*Activity*
The records are to be repeated in full, with the images removed.

Items listed in a dataset
═══

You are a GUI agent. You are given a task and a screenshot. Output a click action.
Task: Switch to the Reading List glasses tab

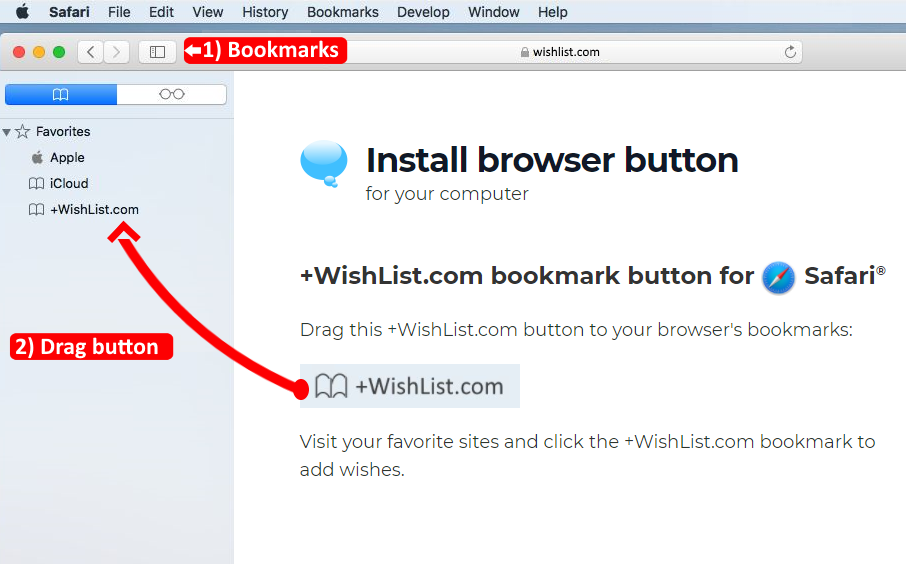pos(172,94)
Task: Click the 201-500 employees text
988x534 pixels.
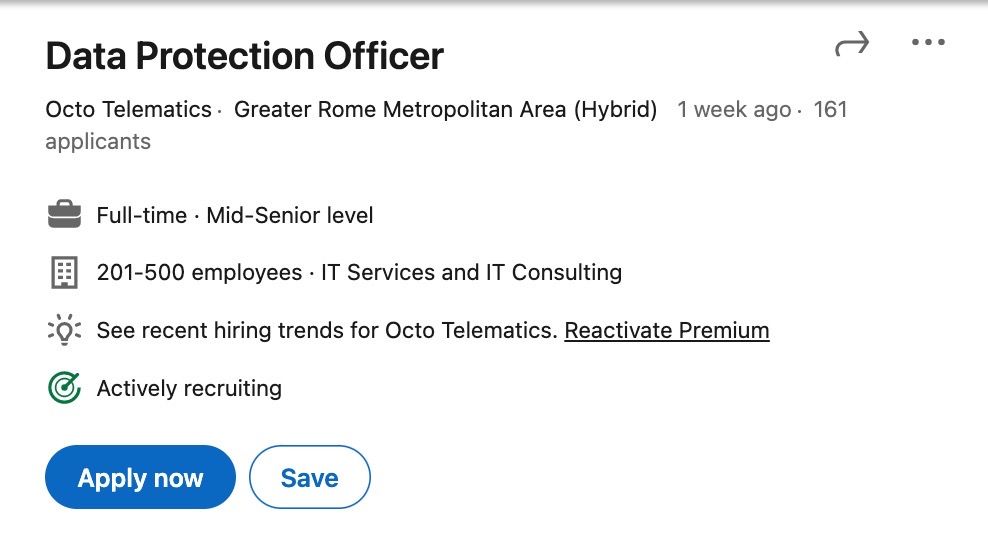Action: (x=199, y=272)
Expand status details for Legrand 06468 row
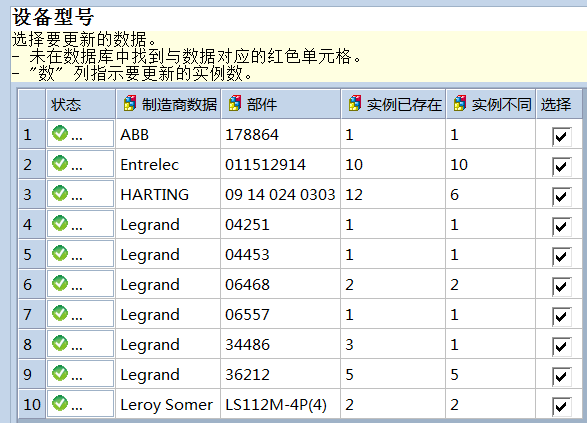This screenshot has height=423, width=587. (x=77, y=287)
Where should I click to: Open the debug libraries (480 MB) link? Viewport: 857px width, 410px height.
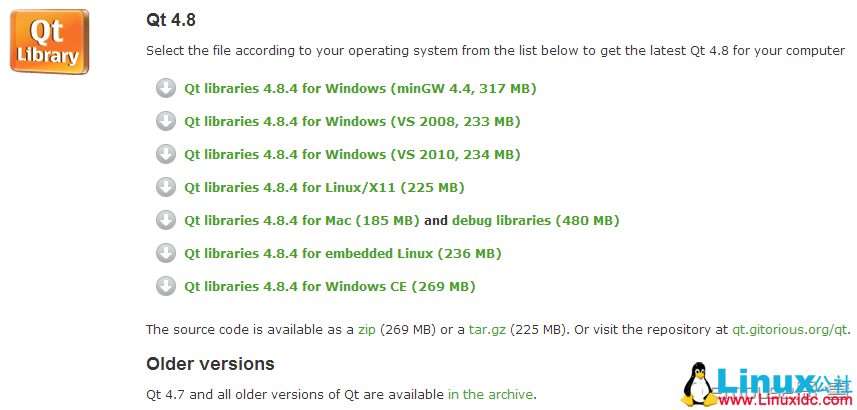[x=536, y=220]
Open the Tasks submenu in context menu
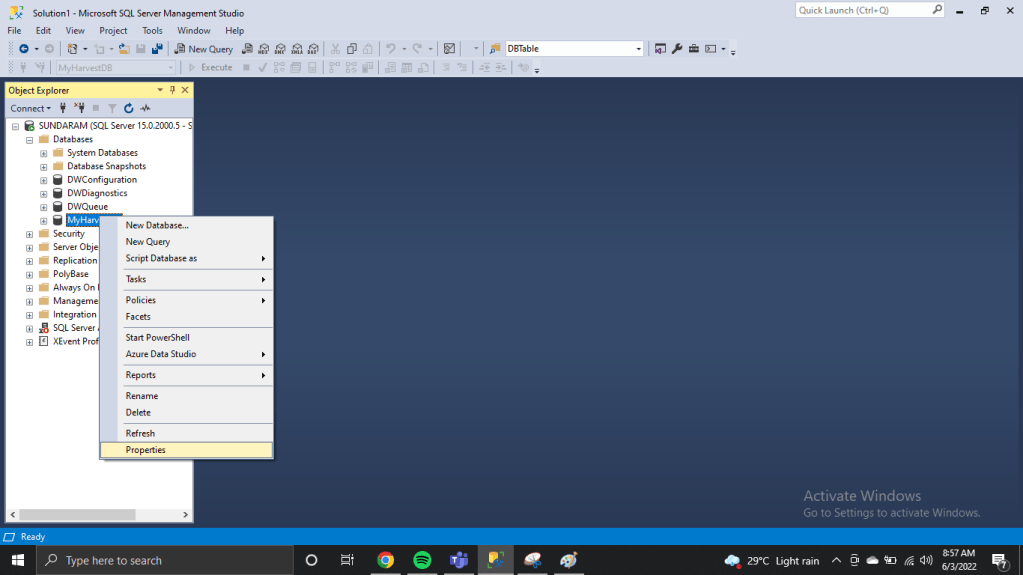The width and height of the screenshot is (1023, 575). click(x=136, y=279)
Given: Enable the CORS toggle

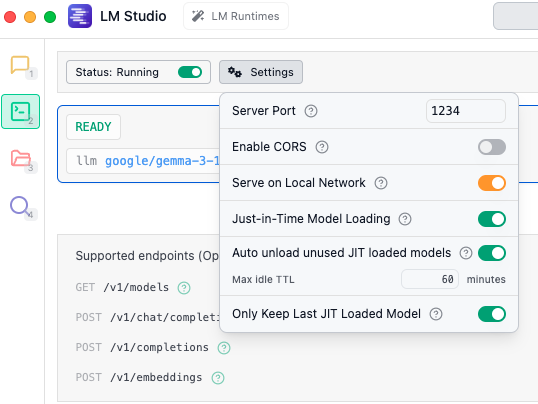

═══

*Task answer*
You are a GUI agent. You are given a task and a screenshot. Output a click action.
Task: Switch to the Reading List glasses tab

pos(172,94)
Task: Click the 201-500 employees text
988x534 pixels.
Action: (x=199, y=272)
Expand status details for Legrand 06468 row
This screenshot has height=423, width=587. (x=77, y=287)
Where should I click to: Open the debug libraries (480 MB) link? Viewport: 857px width, 410px height.
[x=536, y=220]
Open the Tasks submenu in context menu
The width and height of the screenshot is (1023, 575). click(x=136, y=279)
Given: Enable the CORS toggle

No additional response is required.